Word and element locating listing
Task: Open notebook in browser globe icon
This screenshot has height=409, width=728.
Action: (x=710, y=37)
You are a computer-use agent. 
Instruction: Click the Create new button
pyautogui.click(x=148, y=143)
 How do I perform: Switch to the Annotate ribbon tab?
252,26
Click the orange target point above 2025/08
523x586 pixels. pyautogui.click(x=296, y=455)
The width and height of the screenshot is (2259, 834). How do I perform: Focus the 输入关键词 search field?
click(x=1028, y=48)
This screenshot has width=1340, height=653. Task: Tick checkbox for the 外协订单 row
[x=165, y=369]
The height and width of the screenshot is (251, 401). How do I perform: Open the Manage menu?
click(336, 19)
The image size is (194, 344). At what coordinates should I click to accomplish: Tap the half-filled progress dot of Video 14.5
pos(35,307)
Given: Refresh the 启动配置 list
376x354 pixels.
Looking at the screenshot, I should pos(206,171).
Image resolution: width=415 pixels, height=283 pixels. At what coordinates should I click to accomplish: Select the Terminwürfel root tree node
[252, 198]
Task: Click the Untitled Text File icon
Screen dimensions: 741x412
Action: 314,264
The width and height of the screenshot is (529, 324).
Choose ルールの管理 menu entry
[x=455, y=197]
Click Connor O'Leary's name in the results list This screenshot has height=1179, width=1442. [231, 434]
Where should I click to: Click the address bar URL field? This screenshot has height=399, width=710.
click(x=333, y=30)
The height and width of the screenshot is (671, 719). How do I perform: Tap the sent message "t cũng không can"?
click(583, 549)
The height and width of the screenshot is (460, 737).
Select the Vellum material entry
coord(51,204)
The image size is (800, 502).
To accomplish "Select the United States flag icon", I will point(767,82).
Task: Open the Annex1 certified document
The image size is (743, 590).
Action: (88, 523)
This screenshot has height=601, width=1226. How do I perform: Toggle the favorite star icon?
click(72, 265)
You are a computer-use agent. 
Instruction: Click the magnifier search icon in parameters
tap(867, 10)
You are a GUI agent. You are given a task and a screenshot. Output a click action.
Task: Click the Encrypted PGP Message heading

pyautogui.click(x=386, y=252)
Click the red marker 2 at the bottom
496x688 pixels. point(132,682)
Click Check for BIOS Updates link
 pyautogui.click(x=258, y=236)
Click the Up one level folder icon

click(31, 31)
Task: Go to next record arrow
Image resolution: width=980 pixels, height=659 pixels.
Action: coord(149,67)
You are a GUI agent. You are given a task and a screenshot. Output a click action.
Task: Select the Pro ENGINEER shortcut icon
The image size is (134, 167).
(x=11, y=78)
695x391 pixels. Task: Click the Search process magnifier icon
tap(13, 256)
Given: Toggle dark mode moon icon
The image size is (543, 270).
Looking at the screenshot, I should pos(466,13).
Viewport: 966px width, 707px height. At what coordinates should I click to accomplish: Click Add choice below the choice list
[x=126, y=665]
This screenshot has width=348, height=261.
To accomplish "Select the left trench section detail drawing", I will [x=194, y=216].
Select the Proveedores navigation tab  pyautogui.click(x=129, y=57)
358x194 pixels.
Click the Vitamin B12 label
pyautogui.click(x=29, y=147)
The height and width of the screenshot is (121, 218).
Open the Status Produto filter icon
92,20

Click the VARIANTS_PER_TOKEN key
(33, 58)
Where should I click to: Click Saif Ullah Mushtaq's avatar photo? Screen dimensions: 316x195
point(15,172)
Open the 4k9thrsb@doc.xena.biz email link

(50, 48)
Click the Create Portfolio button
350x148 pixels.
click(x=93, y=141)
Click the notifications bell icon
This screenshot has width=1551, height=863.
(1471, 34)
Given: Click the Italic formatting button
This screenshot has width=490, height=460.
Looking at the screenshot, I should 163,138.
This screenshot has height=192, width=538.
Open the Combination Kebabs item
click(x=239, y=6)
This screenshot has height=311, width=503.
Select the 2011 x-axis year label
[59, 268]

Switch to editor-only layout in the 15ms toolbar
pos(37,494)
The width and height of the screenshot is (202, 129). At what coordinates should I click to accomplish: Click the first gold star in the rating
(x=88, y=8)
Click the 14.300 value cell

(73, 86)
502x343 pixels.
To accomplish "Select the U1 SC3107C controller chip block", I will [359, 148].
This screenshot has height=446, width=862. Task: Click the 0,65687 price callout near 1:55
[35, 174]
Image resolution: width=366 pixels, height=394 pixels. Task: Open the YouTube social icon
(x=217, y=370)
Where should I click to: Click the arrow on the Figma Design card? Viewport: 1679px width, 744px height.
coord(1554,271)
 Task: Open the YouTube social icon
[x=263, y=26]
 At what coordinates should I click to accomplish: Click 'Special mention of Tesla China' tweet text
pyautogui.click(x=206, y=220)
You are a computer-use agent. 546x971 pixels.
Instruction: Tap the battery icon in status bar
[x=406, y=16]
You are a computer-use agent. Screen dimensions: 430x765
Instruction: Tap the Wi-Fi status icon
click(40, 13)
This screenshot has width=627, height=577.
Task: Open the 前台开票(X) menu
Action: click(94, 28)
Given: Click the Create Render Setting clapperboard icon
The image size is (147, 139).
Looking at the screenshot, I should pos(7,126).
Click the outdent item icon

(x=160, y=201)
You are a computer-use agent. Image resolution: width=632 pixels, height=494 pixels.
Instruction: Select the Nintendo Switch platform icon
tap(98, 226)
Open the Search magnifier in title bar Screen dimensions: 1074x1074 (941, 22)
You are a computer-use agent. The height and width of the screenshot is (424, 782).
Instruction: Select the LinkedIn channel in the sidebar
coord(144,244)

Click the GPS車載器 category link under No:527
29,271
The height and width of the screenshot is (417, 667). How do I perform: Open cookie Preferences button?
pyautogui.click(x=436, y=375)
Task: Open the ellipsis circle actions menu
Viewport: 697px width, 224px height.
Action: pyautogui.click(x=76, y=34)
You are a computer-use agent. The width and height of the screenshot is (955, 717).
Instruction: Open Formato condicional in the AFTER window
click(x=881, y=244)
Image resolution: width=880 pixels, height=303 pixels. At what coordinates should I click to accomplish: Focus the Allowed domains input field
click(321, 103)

DIRECTION
Rewrite the entire listing above, replacing every occurrence of "computer-use agent" with "screen automation agent" and leaving everything else unchanged.

TASK RESPONSE
Task: Open notebook in browser globe icon
This screenshot has height=409, width=728.
Action: (x=710, y=37)
You are a screen automation agent. 
Instruction: Click the Create new button
pyautogui.click(x=148, y=143)
 How do I perform: Switch to the Annotate ribbon tab?
252,26
Click the orange target point above 2025/08
523x586 pixels. pyautogui.click(x=296, y=455)
The width and height of the screenshot is (2259, 834). How do I perform: Focus the 输入关键词 search field?
click(x=1028, y=48)
This screenshot has width=1340, height=653. Task: Tick checkbox for the 外协订单 row
[x=165, y=369]
The height and width of the screenshot is (251, 401). How do I perform: Open the Manage menu?
click(336, 19)
The image size is (194, 344). At what coordinates should I click to accomplish: Tap the half-filled progress dot of Video 14.5
pos(35,307)
Given: Refresh the 启动配置 list
376x354 pixels.
Looking at the screenshot, I should pos(206,171).
Image resolution: width=415 pixels, height=283 pixels. At what coordinates should I click to accomplish: Select the Terminwürfel root tree node
[252, 198]
Task: Click the Untitled Text File icon
Screen dimensions: 741x412
Action: 314,264
The width and height of the screenshot is (529, 324).
Choose ルールの管理 menu entry
[x=455, y=197]
Click Connor O'Leary's name in the results list This screenshot has height=1179, width=1442. [231, 434]
Where should I click to: Click the address bar URL field? This screenshot has height=399, width=710.
click(x=333, y=30)
The height and width of the screenshot is (671, 719). How do I perform: Tap the sent message "t cũng không can"?
click(583, 549)
The height and width of the screenshot is (460, 737).
Select the Vellum material entry
coord(51,204)
The image size is (800, 502).
To accomplish "Select the United States flag icon", I will point(767,82).
Task: Open the Annex1 certified document
The image size is (743, 590).
Action: (88, 523)
This screenshot has height=601, width=1226. How do I perform: Toggle the favorite star icon?
click(72, 265)
You are a screen automation agent. 
Instruction: Click the magnifier search icon in parameters
tap(867, 10)
You are a GUI agent. You are given a task and a screenshot. Output a click action.
Task: Click the Encrypted PGP Message heading

pyautogui.click(x=386, y=252)
Click the red marker 2 at the bottom
496x688 pixels. point(132,682)
Click Check for BIOS Updates link
 pyautogui.click(x=258, y=236)
Click the Up one level folder icon

click(31, 31)
Task: Go to next record arrow
Image resolution: width=980 pixels, height=659 pixels.
Action: coord(149,67)
You are a GUI agent. You are given a task and a screenshot. Output a click action.
Task: Select the Pro ENGINEER shortcut icon
The image size is (134, 167).
(x=11, y=78)
695x391 pixels. Task: Click the Search process magnifier icon
tap(13, 256)
Given: Toggle dark mode moon icon
The image size is (543, 270).
Looking at the screenshot, I should pos(466,13).
Viewport: 966px width, 707px height. At what coordinates should I click to accomplish: Click Add choice below the choice list
[x=126, y=665]
This screenshot has width=348, height=261.
To accomplish "Select the left trench section detail drawing", I will [x=194, y=216].
Select the Proveedores navigation tab  pyautogui.click(x=129, y=57)
358x194 pixels.
Click the Vitamin B12 label
pyautogui.click(x=29, y=147)
The height and width of the screenshot is (121, 218).
Open the Status Produto filter icon
92,20

Click the VARIANTS_PER_TOKEN key
(33, 58)
Where should I click to: Click Saif Ullah Mushtaq's avatar photo? Screen dimensions: 316x195
point(15,172)
Open the 4k9thrsb@doc.xena.biz email link

(50, 48)
Click the Create Portfolio button
350x148 pixels.
click(x=93, y=141)
Click the notifications bell icon
This screenshot has width=1551, height=863.
(1471, 34)
Given: Click the Italic formatting button
This screenshot has width=490, height=460.
Looking at the screenshot, I should 163,138.
This screenshot has height=192, width=538.
Open the Combination Kebabs item
click(x=239, y=6)
This screenshot has height=311, width=503.
Select the 2011 x-axis year label
[59, 268]

Switch to editor-only layout in the 15ms toolbar
pos(37,494)
The width and height of the screenshot is (202, 129). At what coordinates should I click to accomplish: Click the first gold star in the rating
(x=88, y=8)
Click the 14.300 value cell

(73, 86)
502x343 pixels.
To accomplish "Select the U1 SC3107C controller chip block", I will [359, 148].
This screenshot has height=446, width=862. Task: Click the 0,65687 price callout near 1:55
[35, 174]
Image resolution: width=366 pixels, height=394 pixels. Task: Open the YouTube social icon
(x=217, y=370)
Where should I click to: Click the arrow on the Figma Design card? Viewport: 1679px width, 744px height.
coord(1554,271)
 Task: Open the YouTube social icon
[x=263, y=26]
 At what coordinates should I click to accomplish: Click 'Special mention of Tesla China' tweet text
pyautogui.click(x=206, y=220)
You are a screen automation agent. 546x971 pixels.
Instruction: Tap the battery icon in status bar
[x=406, y=16]
You are a screen automation agent. Screen dimensions: 430x765
Instruction: Tap the Wi-Fi status icon
click(40, 13)
This screenshot has width=627, height=577.
Task: Open the 前台开票(X) menu
Action: click(94, 28)
Given: Click the Create Render Setting clapperboard icon
The image size is (147, 139).
Looking at the screenshot, I should pos(7,126).
Click the outdent item icon

(x=160, y=201)
You are a screen automation agent. Image resolution: width=632 pixels, height=494 pixels.
Instruction: Select the Nintendo Switch platform icon
tap(98, 226)
Open the Search magnifier in title bar Screen dimensions: 1074x1074 (941, 22)
You are a screen automation agent. The height and width of the screenshot is (424, 782).
Instruction: Select the LinkedIn channel in the sidebar
coord(144,244)

Click the GPS車載器 category link under No:527
29,271
The height and width of the screenshot is (417, 667). How do I perform: Open cookie Preferences button?
pyautogui.click(x=436, y=375)
Task: Open the ellipsis circle actions menu
Viewport: 697px width, 224px height.
Action: pyautogui.click(x=76, y=34)
You are a screen automation agent. The width and height of the screenshot is (955, 717).
Instruction: Open Formato condicional in the AFTER window
click(x=881, y=244)
Image resolution: width=880 pixels, height=303 pixels. At what coordinates should I click to accomplish: Focus the Allowed domains input field
click(321, 103)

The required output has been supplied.